The second marker is at 35 W. Washington St. and depicts a photo of the Hagerstown Bank, circa 1935, before it was demolished in the mid- 1930's. The bank's Board of Directors, led by President James Dixon Roman, also pictured on the marker, took the lead in gathering the ransom money to spare the town from being burned by the Confederates.

According to one of the new Heart of the Civil War Heritage Area markers: "On July 29, 1864, elements of Cole's Maryland Cavalry (Union) battled Brigadier General John C. Vaughn's cavalry brigade of Early's command for three hours in the streets of Hagerstown.

By late afternoon, the Marylanders retreated north to Greencastle, Pa. That evening, the Confederates struck the Franklin Railroad Yards in Hagerstown's West End, broke into the shops, looted and burned the warehouses and captured and destroyed a train filled with supplies intended for the Union forces.

These actions on July 29 were diversionary movements directed by Early to cover Gen. McCausland's raid on Chambersburg, Pa. Confederate diversions continued for the next week. 

On Aug. 5, 1864, elements of Gen. Early's command occupied Washington County and Hagerstown in what was the last substantial Confederate incursion north of the Potomac River."
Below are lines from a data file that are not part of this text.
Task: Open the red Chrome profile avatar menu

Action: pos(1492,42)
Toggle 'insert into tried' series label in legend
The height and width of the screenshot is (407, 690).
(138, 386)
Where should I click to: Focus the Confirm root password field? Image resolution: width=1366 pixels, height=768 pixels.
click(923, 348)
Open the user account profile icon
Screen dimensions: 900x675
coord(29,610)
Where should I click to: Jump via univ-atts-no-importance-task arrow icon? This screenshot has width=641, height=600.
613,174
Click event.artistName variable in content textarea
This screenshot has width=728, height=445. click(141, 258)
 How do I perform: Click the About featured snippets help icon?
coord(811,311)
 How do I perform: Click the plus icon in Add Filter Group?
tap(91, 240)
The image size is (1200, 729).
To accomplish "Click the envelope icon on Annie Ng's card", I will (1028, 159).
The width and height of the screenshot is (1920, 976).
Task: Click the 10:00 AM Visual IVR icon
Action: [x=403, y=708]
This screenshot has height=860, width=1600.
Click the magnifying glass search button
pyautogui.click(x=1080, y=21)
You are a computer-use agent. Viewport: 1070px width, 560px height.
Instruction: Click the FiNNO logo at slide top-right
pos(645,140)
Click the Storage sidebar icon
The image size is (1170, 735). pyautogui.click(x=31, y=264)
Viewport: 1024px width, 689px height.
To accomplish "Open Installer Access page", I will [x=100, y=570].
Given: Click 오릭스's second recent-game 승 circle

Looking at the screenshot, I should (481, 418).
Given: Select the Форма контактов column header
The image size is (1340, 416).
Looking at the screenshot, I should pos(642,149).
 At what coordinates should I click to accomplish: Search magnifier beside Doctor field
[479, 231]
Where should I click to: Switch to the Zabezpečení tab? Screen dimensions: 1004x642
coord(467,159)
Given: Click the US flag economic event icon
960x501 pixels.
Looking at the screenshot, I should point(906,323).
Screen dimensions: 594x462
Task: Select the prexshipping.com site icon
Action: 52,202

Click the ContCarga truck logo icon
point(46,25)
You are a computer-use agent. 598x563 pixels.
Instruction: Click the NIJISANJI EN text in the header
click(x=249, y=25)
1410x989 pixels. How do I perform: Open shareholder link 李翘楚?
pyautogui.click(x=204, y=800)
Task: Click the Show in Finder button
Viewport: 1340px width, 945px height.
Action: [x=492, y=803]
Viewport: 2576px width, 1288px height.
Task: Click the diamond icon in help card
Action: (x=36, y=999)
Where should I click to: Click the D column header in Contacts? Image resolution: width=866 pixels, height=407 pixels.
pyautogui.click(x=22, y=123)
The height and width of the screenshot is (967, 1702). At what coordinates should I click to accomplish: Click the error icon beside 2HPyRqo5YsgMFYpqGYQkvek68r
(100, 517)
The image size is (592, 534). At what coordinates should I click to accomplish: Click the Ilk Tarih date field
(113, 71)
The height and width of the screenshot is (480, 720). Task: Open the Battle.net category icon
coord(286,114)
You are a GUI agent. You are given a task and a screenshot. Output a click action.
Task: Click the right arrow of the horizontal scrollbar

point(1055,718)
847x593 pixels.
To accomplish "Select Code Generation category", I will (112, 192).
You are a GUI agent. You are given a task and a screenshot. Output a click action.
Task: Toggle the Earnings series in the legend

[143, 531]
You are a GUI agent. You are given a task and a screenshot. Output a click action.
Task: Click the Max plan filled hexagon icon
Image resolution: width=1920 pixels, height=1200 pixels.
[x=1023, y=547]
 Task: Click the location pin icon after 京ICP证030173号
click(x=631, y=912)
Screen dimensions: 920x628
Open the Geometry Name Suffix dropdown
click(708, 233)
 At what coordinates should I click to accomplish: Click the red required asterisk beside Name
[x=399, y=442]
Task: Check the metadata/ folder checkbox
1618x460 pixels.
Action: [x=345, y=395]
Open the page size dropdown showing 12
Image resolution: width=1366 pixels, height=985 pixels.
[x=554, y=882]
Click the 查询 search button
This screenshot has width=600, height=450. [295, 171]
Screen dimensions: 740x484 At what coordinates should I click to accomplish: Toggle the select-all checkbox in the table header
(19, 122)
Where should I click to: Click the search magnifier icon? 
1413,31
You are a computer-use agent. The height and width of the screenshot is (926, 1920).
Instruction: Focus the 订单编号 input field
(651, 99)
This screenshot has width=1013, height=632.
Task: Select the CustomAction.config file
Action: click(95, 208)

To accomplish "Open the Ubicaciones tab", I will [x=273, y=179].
Other local towns were ransomed, including Frederick, Md., for $200,000. Confederate troops crossed through Washington County, and ransomed Chambersburg.

The town was unable to pay the ransom, and was burned on July 30. The Confederate forces later crossed back through Maryland, disrupting railroads and destroying bridges.

The City of Hagerstown received grant funding from the Heart of the Civil War Heritage Area (part of the Maryland Heritage Areas Authority) for the design and installation of the new markers.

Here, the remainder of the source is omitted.